Come to Me Recklessly Read online

Page 4


  Finally Aly sighed in contentment and smiled across at me. “Thank you for meeting me today. After we left you last weekend, I was a little worried I had put you on the spot.”

  I shook my head. “Not at all. I was excited when I got your text.”

  Completely freaked-out and panicked, but excited. She really didn’t need to know that, though.

  She rested back against her chair, slowly rocking Ella, who she’d shifted up to her shoulder. “So tell me all about you. What have you been up to all these years?”

  A soft chuckle fell from me, and I shook my head as I thought of the last seven years, realizing not a whole lot had happened, all the day-to-day stuff that made up a million memories, though very few of them stood out.

  “I guess there isn’t a whole lot to tell. I finished up college here this last May, and I got a job for the summer at a small private school not too far from here… Which I love,” I added quickly.

  “That is wonderful.” She smiled. “I remember you telling me you wanted to be a teacher.”

  I nodded, a self-conscious blush landing on my face. “Thank you… I did always want it. It feels incredible to finally be finished with school and get started. All the kids are great.”

  I took a sip of my coffee. “Sean and Stephanie are both doing really well. Stephanie’s going to school out in California, and Sean is here at ASU.” I swallowed hard. “And Stewart…” I trailed off, the lump in my throat growing solid and thick. “He did really great for quite a few years, but he got sick again about six months ago.” Moisture filled my eyes, and I swiped at the wayward tear that slipped free. “I’m sorry, I didn’t mean to get all weepy on you.”

  Aly reached her hand across the table, taking mine. “Hey, don’t apologize. I asked about your life because I wanted to know how you are… how your family is.”

  A swell of gratitude got all mixed up with my sadness, thankfulness that Aly was willing to be there, even after I hadn’t seen her in years and years, thankfulness that she was so kind and seemed willing to just listen.

  I didn’t have a whole lot of that in my life.

  I nodded a grateful acceptance and continued over my choppy explanation. “God, Aly… I thought he was out of the woods and we didn’t have anything to worry about. Then he started feeling weak and developed a cough. My mom took him in to the doctor just to check it out, and in the matter of days, our worlds were turned upside down again.”

  Sympathy wet her own eyes. “I’m so sorry, Sam. I hate hearing he’s going through this again… that you and your family are going through this again.”

  We sat in a few minutes of silence, Aly letting me gather my staggered breath, before she shot me a playful stare. “And…,” she drew out, prodding for something that was so plain to her while I sat there without a clue.
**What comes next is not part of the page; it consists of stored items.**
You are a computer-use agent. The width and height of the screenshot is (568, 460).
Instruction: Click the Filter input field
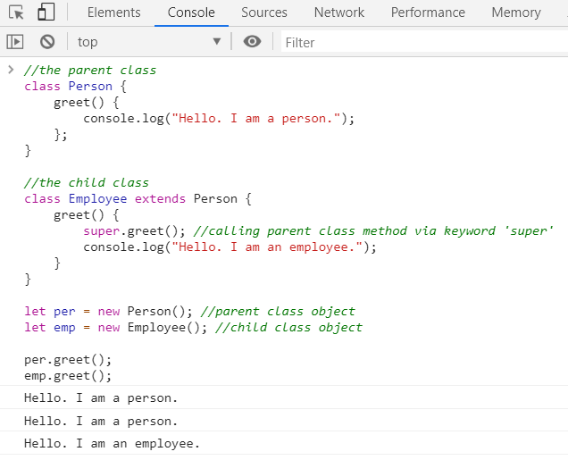[x=420, y=42]
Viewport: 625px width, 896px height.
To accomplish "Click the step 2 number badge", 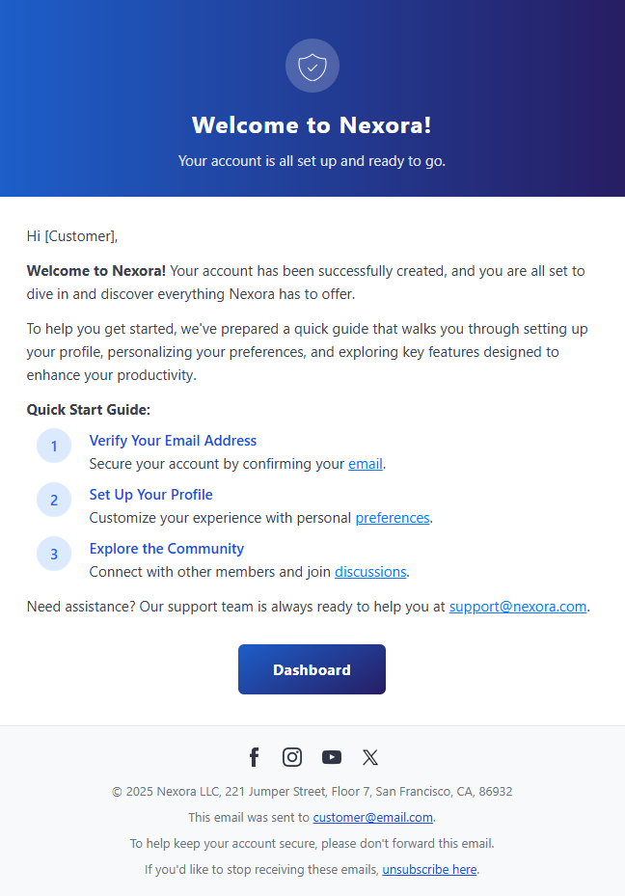I will [x=54, y=500].
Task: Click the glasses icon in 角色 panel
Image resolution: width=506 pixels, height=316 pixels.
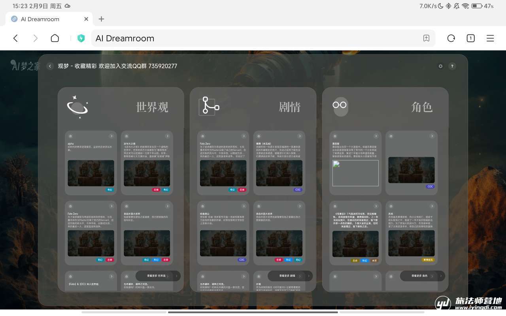Action: 340,105
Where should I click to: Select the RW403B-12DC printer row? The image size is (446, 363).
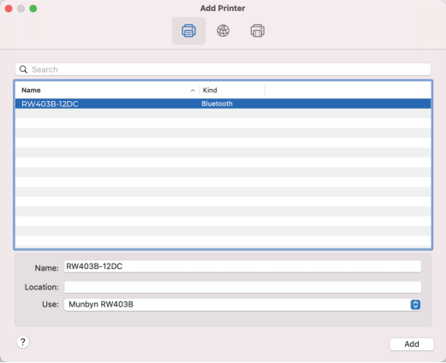[223, 104]
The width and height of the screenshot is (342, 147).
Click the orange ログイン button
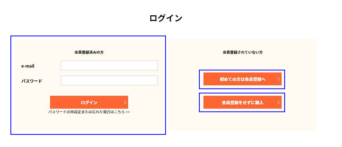click(89, 102)
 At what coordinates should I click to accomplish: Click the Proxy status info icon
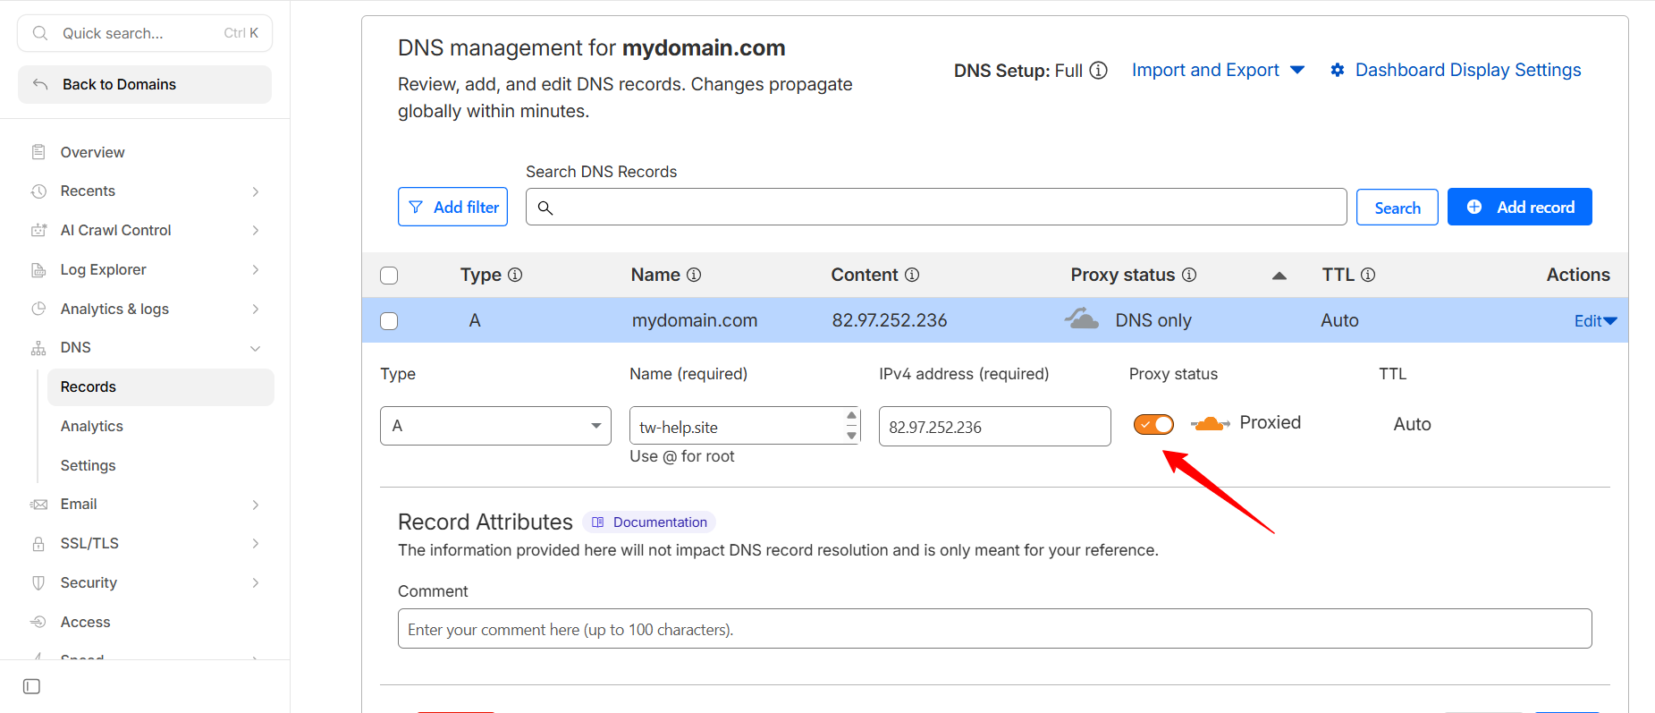pyautogui.click(x=1189, y=275)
  My brow quirked in question.

  “Your boyfriend?” she asked, as if it should have been natural that I would first have blurted everything about him, swooning like I should be after I’d met the man of my dreams. A frown crossed her face when she took in my expression, which I guessed to be verging on numb. Her frown deepened. “You did tell me you lived with your boyfriend, right? Did I misunderstand?”
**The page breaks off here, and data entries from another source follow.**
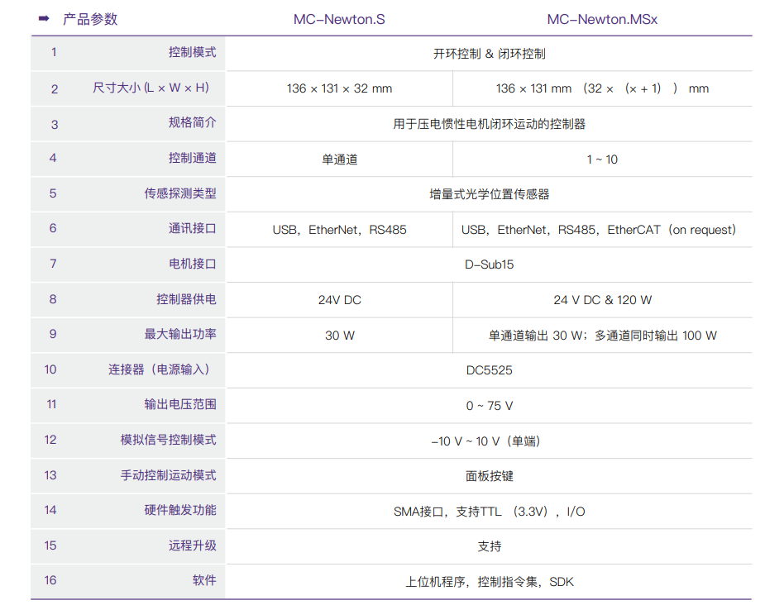Click the 单通道 value cell

339,160
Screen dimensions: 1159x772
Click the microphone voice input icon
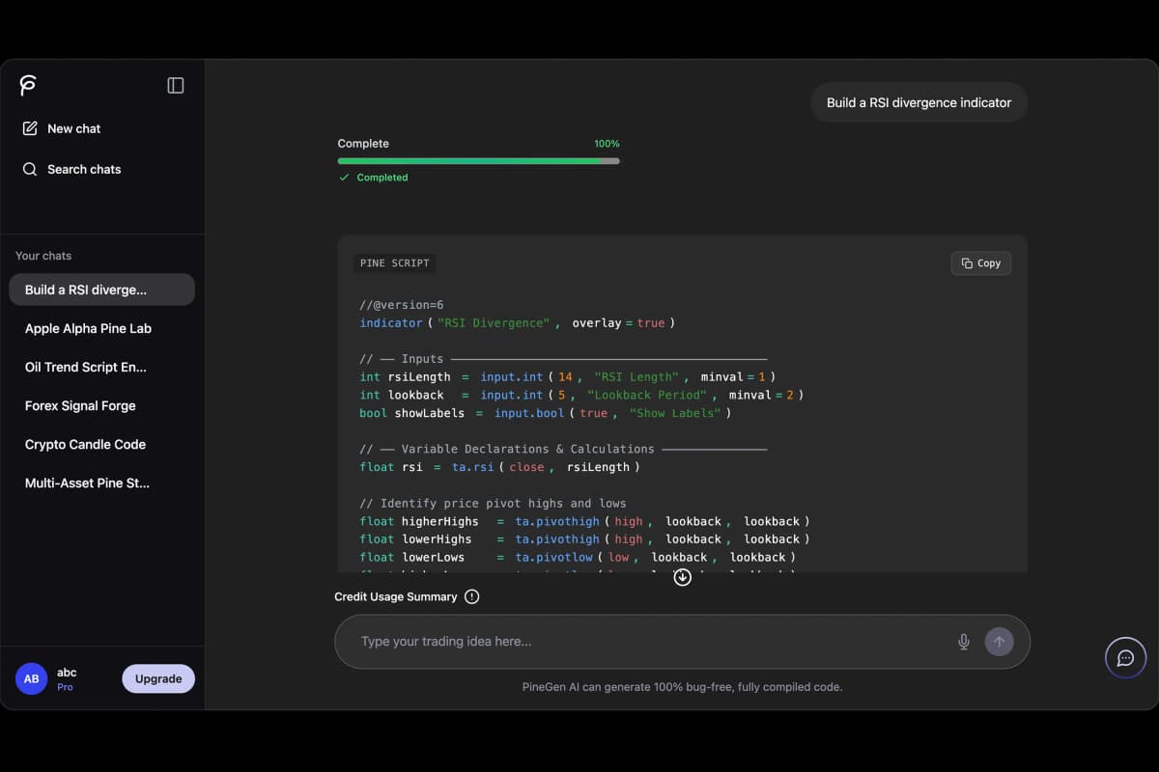[x=963, y=642]
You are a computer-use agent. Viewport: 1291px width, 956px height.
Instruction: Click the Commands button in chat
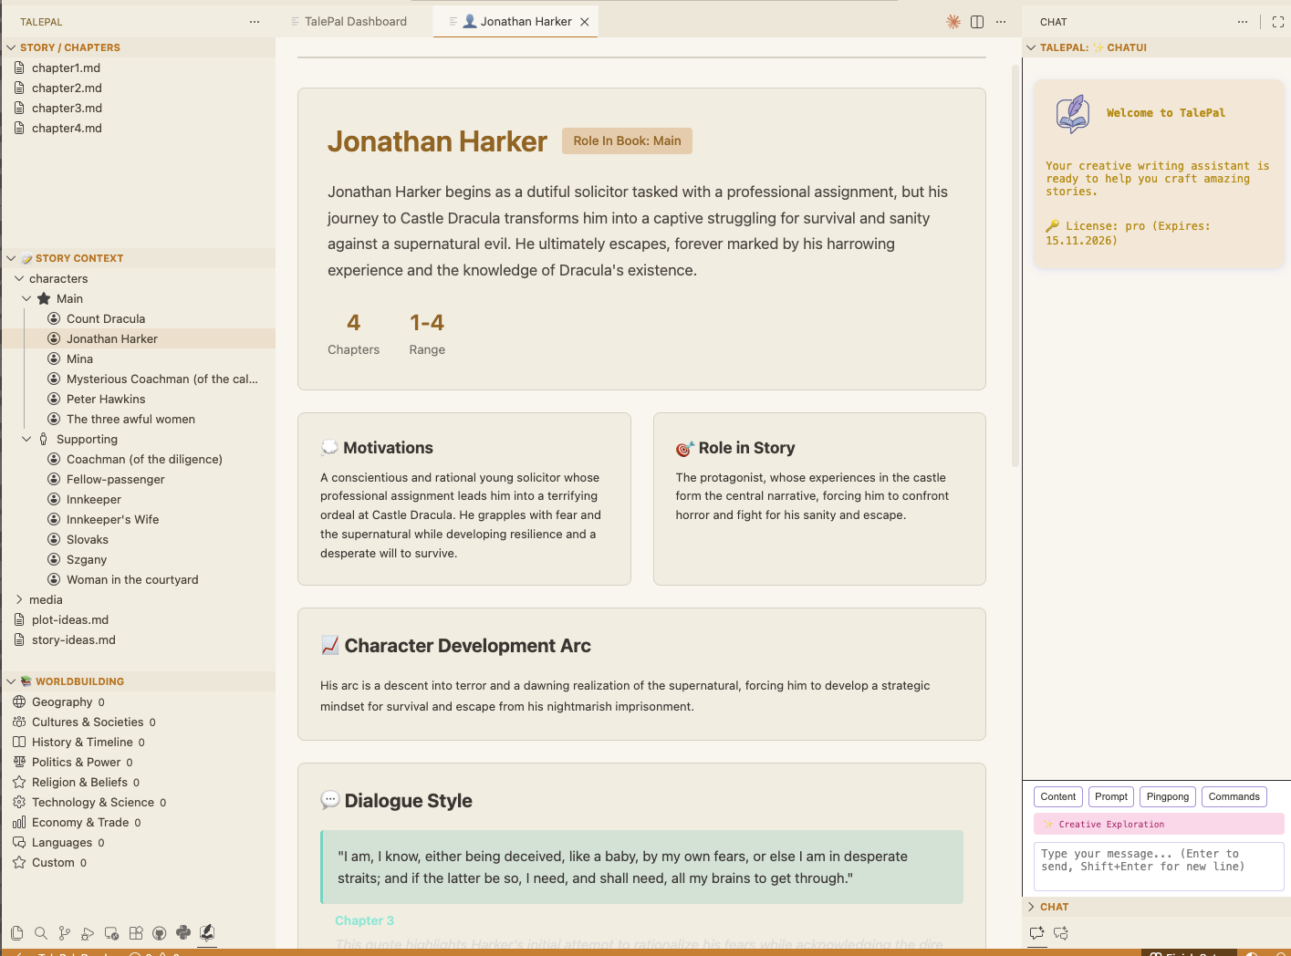tap(1234, 796)
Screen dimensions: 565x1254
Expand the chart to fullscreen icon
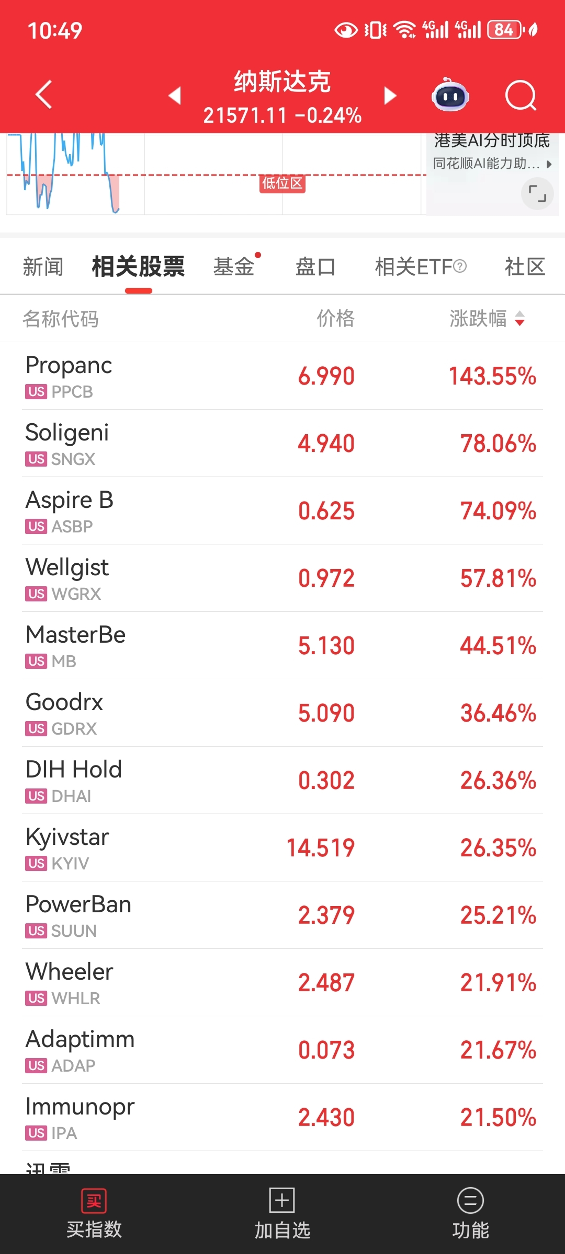(537, 194)
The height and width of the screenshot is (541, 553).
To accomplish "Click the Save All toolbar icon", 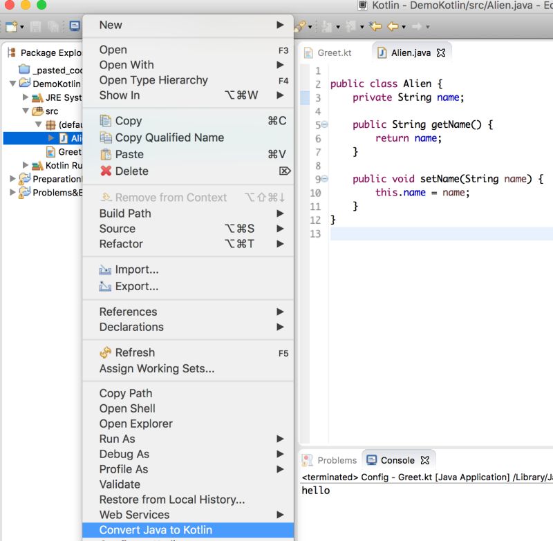I will (53, 28).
  Fidgeting, I laughed off the unease. “Oh no, sorry,” I apologized again, feeling like an idiot. “I do live with my boyfriend. Do you remember Ben Carrington?”
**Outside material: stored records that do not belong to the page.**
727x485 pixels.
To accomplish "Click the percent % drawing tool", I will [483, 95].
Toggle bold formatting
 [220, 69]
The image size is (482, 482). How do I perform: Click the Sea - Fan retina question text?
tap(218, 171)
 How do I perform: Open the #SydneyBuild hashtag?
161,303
  Aly seemed to sift around in her memories before she shook her head. “I don’t think so. Should I?”

  I lifted an indifferent shoulder. “Probably not… He’s four years older than me and went to high school across town, but he used to hang out with some of the guys from the old neighborhood sometimes, so I thought you might have met him.”

  She pursed her lips. “Nope, can’t place the face.” Her green eyes gleamed with a warm mirth. “You’ll have to introduce me sometime.”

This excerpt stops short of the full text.